Azerbaycan-İran Ticari İlişkilerinin Politik Ekonomi Değerlendirmesi

Azerbaycan-İran Ticari İlişkilerinin Politik Ekonomi Değerlendirmesi
Yazı boyutunu buradan ayarlayabilirsiniz

İran ve Azerbaycan arasında tarihî, kültürel, dinî ve ekonomik ilişkiler oldukça önem taşımaktadır. Geçtiğimiz yedi yıllık süreçte İran ve Azerbaycan arasında onun üzerinde cumhurbaşkanı düzeyinde bir araya gelinmiş, daha alt seviyelerde ve geniş katılımlı resmî delegasyonlar düzeyinde yüzün üzerinde görüşme gerçekleştirilmiştir. Aynı süreçte iki ülke arasında ellinin üzerinde iş birliği anlaşması imzalanmıştır.

İktisadi ilişkiler gerek ticari gerekse de doğrudan yatırımlar kapsamında oldukça geniş bir alanda sürdürülmektedir. Binin üzerinde İran şirketinin Azerbaycan’da faaliyet gösterdiği ve bu firmaların Azerbaycan’da toplam doğrudan yatırım miktarının 3,5 milyar dolara yaklaştığı gözlemlenmektedir.

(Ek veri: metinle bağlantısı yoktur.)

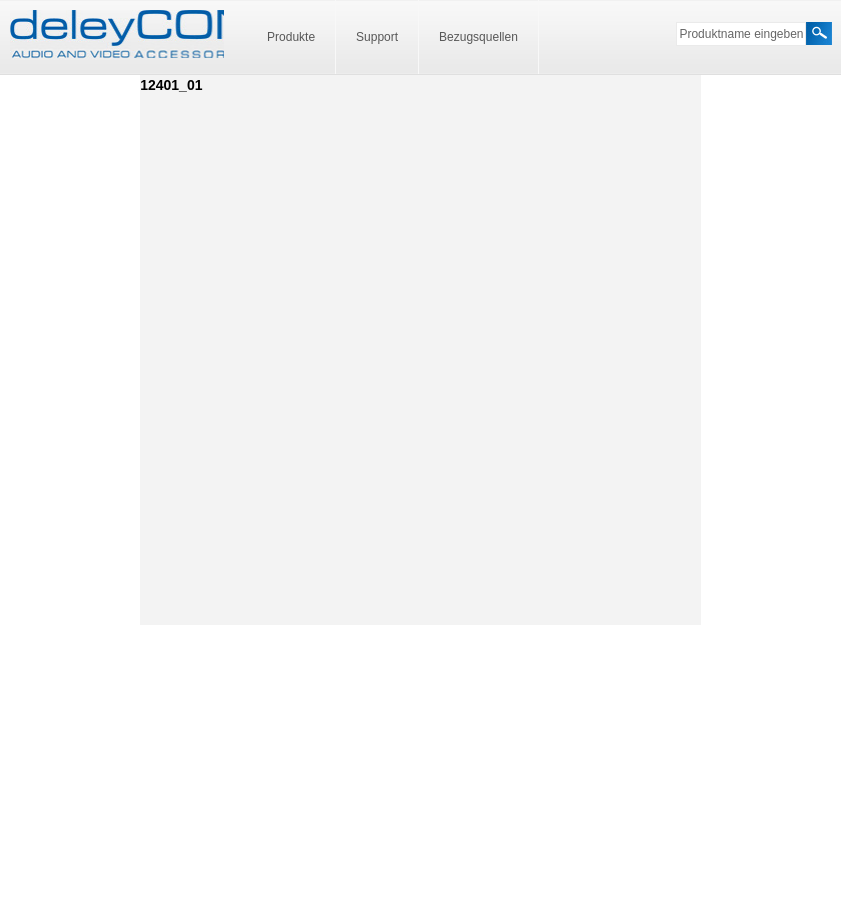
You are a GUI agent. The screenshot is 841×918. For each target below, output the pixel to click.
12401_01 (171, 85)
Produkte (291, 37)
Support (377, 37)
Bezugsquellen (478, 37)
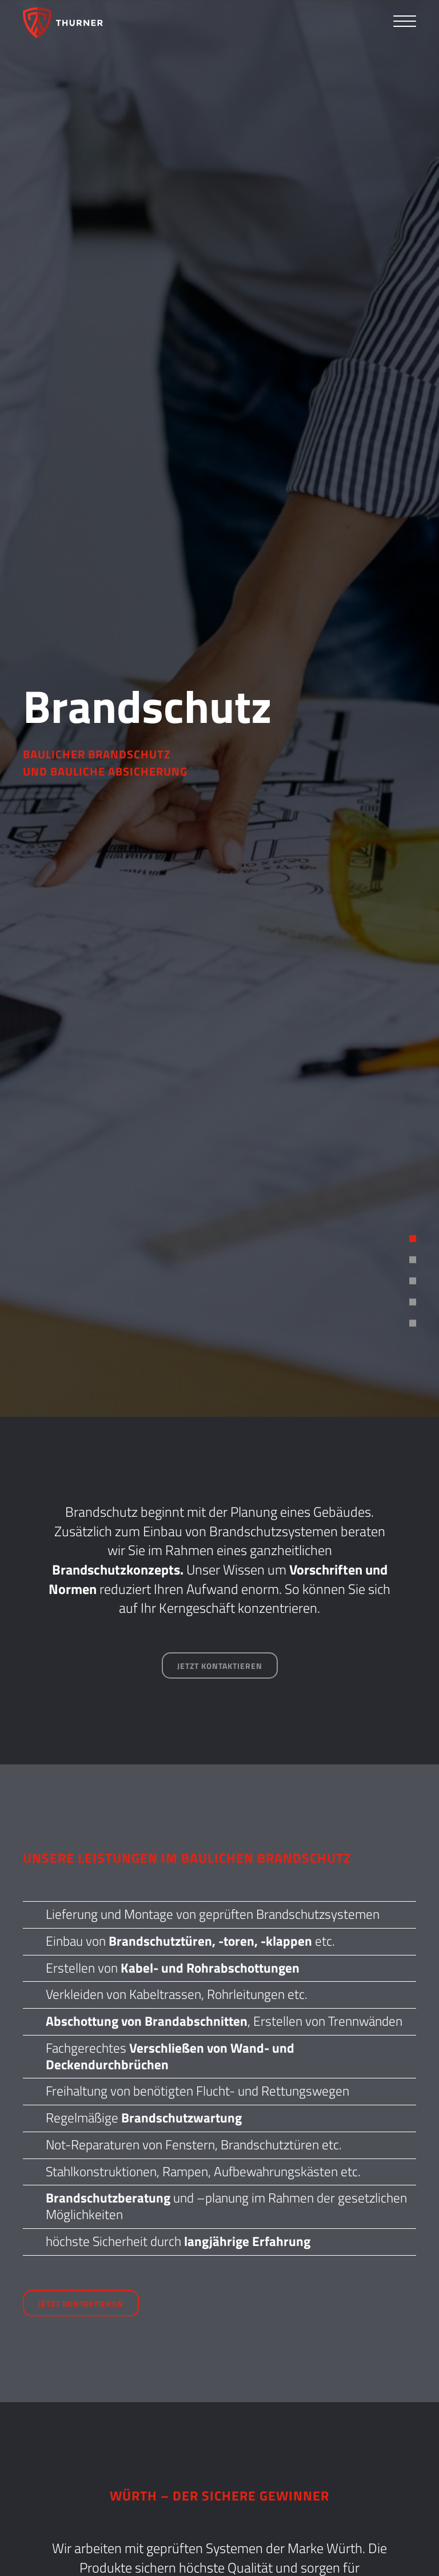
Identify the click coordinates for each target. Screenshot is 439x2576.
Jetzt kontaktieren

Doğrudan yatırımların yanında ikili ticari ilişkiler de oldukça önemlidir. Tarihsel olarak ikili ticaretin izlediği rota ve ikili ticari ilişkilerin doğası ve bunlara etki eden faktörler, politik ekonomi perspektifinden ele alınabilir. Tarihsel olarak ikili ticaretin gerek iki ülke arasındaki siyasi gerilimlerden gerekse de (belki siyasi faktörlerden daha büyük bir oranda) küresel ya da bölgesel ölçekte finansal/ekonomik krizlerden etkilendiği gözlemlenmektedir.

Son 30 yılda Azerbaycan-İran ticari ilişkileri, iki ülkenin siyasi ilişkileri gibi dalgalı bir seyir izlemiştir. Aşağıdaki grafikte gösterildiği gibi iki ülke arasındaki ihracat ve ithalat göstergelerinde ciddi azalma ve artış trendleri görülmektedir. İhracat ve ithalatta gözlemlenen bu dalgalanmalar; döviz kuru şokları ve millî gelir değişikliği gibi iktisadi değişkenlerden, ürün kalitesi ve yaptırımlar gibi faktörlerden daha çok belirli oranda iki ülke arasındaki siyasi ilişkilerin yönü ve en önemlisi de küresel ekonominin içinde bulunduğu durumdan dolayı ortaya çıkmaktadır.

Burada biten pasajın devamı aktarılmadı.